Businesses using agentic AI are facing a growing verification problem as automated systems take on more tasks. At Fortune Brainstorm Tech in Aspen, Colorado, executives said companies need clearer ways to trace AI work, spot errors and prove fixes when systems fail.

The discussion centered on accountability as companies weigh AI’s risks, including false outputs and agents that behave unpredictably, against competitive pressure to adopt the technology. Speakers from May Mobility, Thomson Reuters, Trustguard AI and SentinelOne described verification as a core operating challenge rather than a side issue.

Tracing AI decisions

Edwin Olson, founder and CEO of autonomous driving technology company May Mobility, said companies must build AI systems that perform as accurately as possible while accepting that errors will occur. Olson said businesses also need systems that let teams inspect what happened after a mistake, understand its cause and show regulators that the problem has been addressed.

That issue is acute in autonomous driving, where decisions can carry safety and regulatory consequences. Olson said May Mobility uses systems inside autonomous vehicles that can model and compare multiple situations at the same time before selecting a course of action.

Caitlin Halferty, chief data officer at Thomson Reuters, said AI users should be able to validate model outputs. She said she applies that standard with her own teams and encourages clients to do the same.

Thomson Reuters sells AI-enabled tools for professionals in areas including law and tax compliance, Halferty said. She said the company has emphasized accountability early in its AI work and treats transparency as one of four pillars of what it calls “fiduciary grade” products, along with data privacy and security, subject-matter expertise and dependable content.

Using AI to check AI

Several speakers pointed to systems that review one another as a way to improve reliability. Elena Kvochko, founder and CEO of Trustguard AI, described the approach as “LLM as a judge,” in which one AI system produces work and another looks for errors or inaccuracies.

Kvochko compared the setup to a newsroom, with one role focused on writing and another on editing. She said the checking function should sit in a separate AI system because a model should not be responsible for grading its own output.

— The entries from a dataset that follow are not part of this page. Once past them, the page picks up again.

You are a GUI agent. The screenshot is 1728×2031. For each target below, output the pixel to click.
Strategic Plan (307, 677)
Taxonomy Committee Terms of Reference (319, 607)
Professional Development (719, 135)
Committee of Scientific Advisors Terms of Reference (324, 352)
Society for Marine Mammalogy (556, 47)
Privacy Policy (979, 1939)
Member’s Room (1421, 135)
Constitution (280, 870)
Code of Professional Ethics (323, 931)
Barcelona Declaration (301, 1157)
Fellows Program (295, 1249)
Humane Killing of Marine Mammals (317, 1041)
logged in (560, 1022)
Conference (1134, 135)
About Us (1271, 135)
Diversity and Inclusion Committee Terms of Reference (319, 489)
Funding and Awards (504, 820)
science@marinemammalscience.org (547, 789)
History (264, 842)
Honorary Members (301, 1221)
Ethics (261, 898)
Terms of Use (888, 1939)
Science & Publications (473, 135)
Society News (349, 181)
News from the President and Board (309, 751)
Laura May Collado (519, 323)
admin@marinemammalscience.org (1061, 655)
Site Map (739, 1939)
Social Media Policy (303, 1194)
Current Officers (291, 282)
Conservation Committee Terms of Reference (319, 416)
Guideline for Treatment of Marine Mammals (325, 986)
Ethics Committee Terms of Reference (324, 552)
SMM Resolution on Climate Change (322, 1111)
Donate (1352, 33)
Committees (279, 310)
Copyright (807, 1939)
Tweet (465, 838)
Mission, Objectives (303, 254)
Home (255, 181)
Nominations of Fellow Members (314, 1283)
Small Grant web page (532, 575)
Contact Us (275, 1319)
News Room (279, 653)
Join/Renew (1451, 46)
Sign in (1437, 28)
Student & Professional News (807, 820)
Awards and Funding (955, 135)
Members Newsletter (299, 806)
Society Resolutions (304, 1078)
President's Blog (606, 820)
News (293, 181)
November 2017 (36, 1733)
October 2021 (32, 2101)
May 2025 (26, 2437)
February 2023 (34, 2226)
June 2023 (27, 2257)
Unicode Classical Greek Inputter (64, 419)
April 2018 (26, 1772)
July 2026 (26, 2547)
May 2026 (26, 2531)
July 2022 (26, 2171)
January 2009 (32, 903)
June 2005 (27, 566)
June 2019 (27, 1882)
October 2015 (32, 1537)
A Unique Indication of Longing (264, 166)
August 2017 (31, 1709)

The need for structured review is expected to rise as AI systems generate more material than people can inspect manually. Gregor Stewart, chief AI officer at SentinelOne, said organizations can end up with so much AI-produced work to audit that meaningful accountability becomes difficult.

Stewart pointed to software development as an area that is already further along than many other industries. He said teams are looking for ways to have AI agents reproduce review practices built over decades in safety-critical fields, rather than asking people to examine thousands of lines of AI-written code by hand.

Stewart said methods created for safety-critical technologies are likely to become more common in routine business practice. The executives’ shared message was that AI adoption will require audit trails, independent checks and systems designed for review from the start.

This story draws on original reporting from Fortune.